#### Given request
Duplicate the part of the list below that opens with the line containing "2013 (675, 1769)" and closes with the line containing "Frippery (678, 1965)", including both of those lines, and give nothing else.

═══ Extracted records ═══

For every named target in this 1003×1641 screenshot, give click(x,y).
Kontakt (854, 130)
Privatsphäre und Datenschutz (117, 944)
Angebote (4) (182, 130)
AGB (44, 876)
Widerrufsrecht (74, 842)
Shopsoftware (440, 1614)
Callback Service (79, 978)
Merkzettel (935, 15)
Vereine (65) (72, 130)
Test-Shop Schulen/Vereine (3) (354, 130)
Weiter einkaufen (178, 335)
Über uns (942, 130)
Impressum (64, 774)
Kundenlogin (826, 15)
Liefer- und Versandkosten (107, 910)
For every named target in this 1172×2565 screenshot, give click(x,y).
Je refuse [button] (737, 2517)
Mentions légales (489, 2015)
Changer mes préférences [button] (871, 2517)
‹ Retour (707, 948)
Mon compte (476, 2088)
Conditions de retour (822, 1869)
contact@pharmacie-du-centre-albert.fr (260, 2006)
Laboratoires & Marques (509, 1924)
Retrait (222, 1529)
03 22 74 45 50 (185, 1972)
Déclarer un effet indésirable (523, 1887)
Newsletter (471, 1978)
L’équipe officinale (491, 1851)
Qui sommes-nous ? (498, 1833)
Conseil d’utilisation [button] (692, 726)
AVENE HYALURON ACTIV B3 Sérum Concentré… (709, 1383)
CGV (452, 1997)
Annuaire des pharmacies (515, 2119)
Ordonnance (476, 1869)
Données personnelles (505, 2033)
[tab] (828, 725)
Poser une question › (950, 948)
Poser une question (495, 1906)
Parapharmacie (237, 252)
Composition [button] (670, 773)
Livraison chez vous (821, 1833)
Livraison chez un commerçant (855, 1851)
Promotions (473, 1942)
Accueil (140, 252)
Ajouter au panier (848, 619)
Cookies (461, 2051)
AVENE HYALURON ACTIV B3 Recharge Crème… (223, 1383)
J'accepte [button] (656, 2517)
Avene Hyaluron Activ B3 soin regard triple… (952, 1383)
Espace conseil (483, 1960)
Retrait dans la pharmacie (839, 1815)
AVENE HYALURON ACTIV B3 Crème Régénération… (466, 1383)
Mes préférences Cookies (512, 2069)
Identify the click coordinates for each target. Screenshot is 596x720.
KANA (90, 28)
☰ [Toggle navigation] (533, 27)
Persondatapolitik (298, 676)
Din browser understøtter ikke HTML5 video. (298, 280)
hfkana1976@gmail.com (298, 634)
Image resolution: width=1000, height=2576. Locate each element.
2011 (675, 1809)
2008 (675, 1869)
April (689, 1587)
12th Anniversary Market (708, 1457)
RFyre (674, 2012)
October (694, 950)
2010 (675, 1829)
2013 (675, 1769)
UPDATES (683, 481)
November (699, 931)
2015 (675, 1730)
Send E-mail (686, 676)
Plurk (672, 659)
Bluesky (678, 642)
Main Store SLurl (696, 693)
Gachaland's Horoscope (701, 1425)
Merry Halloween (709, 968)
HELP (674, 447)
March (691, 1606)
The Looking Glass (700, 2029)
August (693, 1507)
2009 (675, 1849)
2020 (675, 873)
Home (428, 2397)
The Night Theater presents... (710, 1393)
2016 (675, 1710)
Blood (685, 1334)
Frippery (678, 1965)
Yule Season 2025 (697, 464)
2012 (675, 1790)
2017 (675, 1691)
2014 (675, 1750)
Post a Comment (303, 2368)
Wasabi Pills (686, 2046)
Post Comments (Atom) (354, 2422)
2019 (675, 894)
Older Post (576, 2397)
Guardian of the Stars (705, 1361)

═══

#### Answer to the problem
2013 (675, 1769)
UPDATES (683, 481)
November (699, 931)
2015 (675, 1730)
Send E-mail (686, 676)
Plurk (672, 659)
Bluesky (678, 642)
Main Store SLurl (696, 693)
Gachaland's Horoscope (701, 1425)
Merry Halloween (709, 968)
HELP (674, 447)
March (691, 1606)
The Looking Glass (700, 2029)
August (693, 1507)
2009 (675, 1849)
2020 (675, 873)
Home (428, 2397)
The Night Theater presents... (710, 1393)
2016 (675, 1710)
Blood (685, 1334)
Frippery (678, 1965)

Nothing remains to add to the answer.